Prostomium pyriform, broader than long, with pair of smooth tapered antennae situated at anterior end. Pair of palps with massive palpophores about twice as long as antennae and short round palpostyles. Two pairs of round or reniform eyes almost equal in size (border of eye unclear in type material because of discoloration from long-term preservation), arranged trapezoidally (space between anterior pair 1.3–1.4 times as wide as that between posterior pair). Longitudinal mid-dorsal groove present on anterior dorsum of prostomium. Partial dark pigmentation present on dorsal anterior surface of prostomium and palpophore ( Fig. 4a View Figure 4 ), though pigmentation unclear in type material ( Fig. 3a View Figure 3 ).
Peristomium nearly as long as following setigers, with 4 pairs of tentacular cirri of unequal length; posterior dorsal tentacular cirri longest, reaching back to setigers 6–9; anterior dorsal tentacular cirri next longest, reaching back to setigers 3–4.
Proboscis with pair of dark brown jaws, each with 8–9 teeth. Black paragnaths, usually with sharply pointed tip, present on both maxillary and oral rings; paragnath numbers in lectotype (range for all 10 mature specimens in parentheses) as follows. Group I: 2 (1–4); II: 6 on right and 11 on left side in two arched rows, total 17 (10–22); III: 28 (23–30) in transverse band; IV: 10 on right and 11 on left in two arched rows, total 21 (10–21); V: none; VI: 5 on right and 8 on left, in small clusters on gentle mound, total 13 (10–18); VII- VIII: 22 (19–26) in single transverse row. Paragnaths in group II conspicuously larger than the others, with hook-shaped tip. Two gentle mounds and 5 more proximal (on everted proboscis) conical mounds, resembling sometimes papillae, present as transverse rows parallel to paragnath row in group VII- VIII ( Fig. 4c View Figure 4 ).
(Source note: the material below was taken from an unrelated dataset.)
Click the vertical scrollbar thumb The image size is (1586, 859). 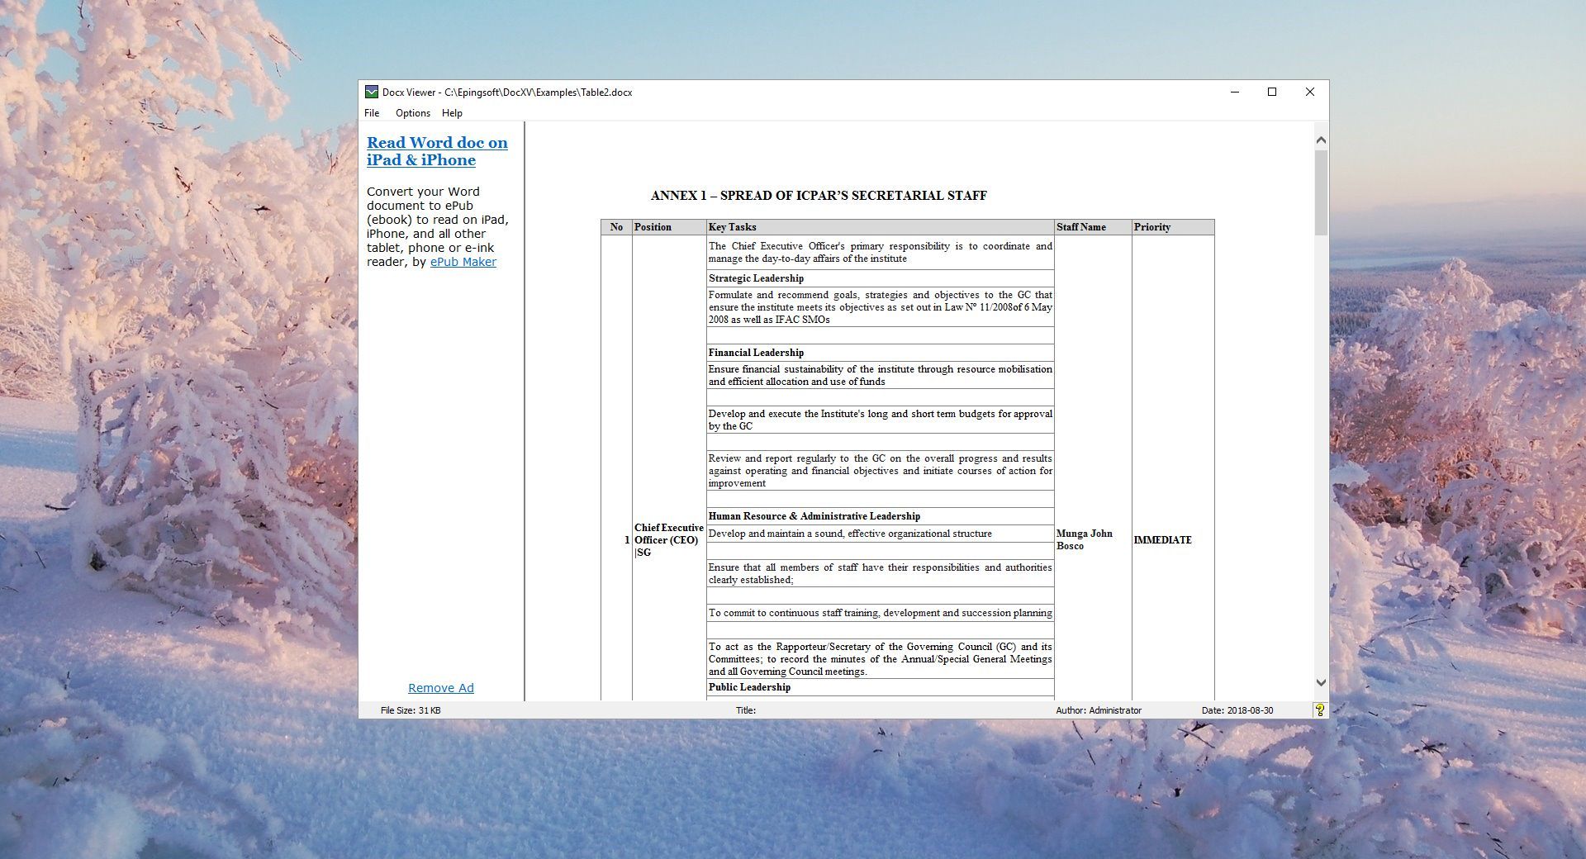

Parapodia of first 2 setigers uniramous, all following parapodia biramous ( Figs 3d- j View Figure 3 , 4e- k View Figure 4 ). Uniramous parapodia with reduced notopodia consisting of dorsal cirrus and superior ligule, with ordinary neuropodia.
Notopodia consisting of dorsal cirrus and three ligules in biramous parapodia, i.e. large superior ligule and upper and lower acicular ligules; all notopodial ligules subtriangular with tapering tip. Upper acicular ligule subequal to lower one in anterior setigers ( Figs 3f View Figure 3 , 4g View Figure 4 ); gradually diminishing in size in middle and posterior setigers ( Figs 3g- j View Figure 3 , 4h- k View Figure 4 ). Superior ligule thick in anterior setigers, thinner in middle and posterior setigers, most expanded in middle setigers. Dorsal cirri slender, tapering, gradually diminishing in size in posterior setigers.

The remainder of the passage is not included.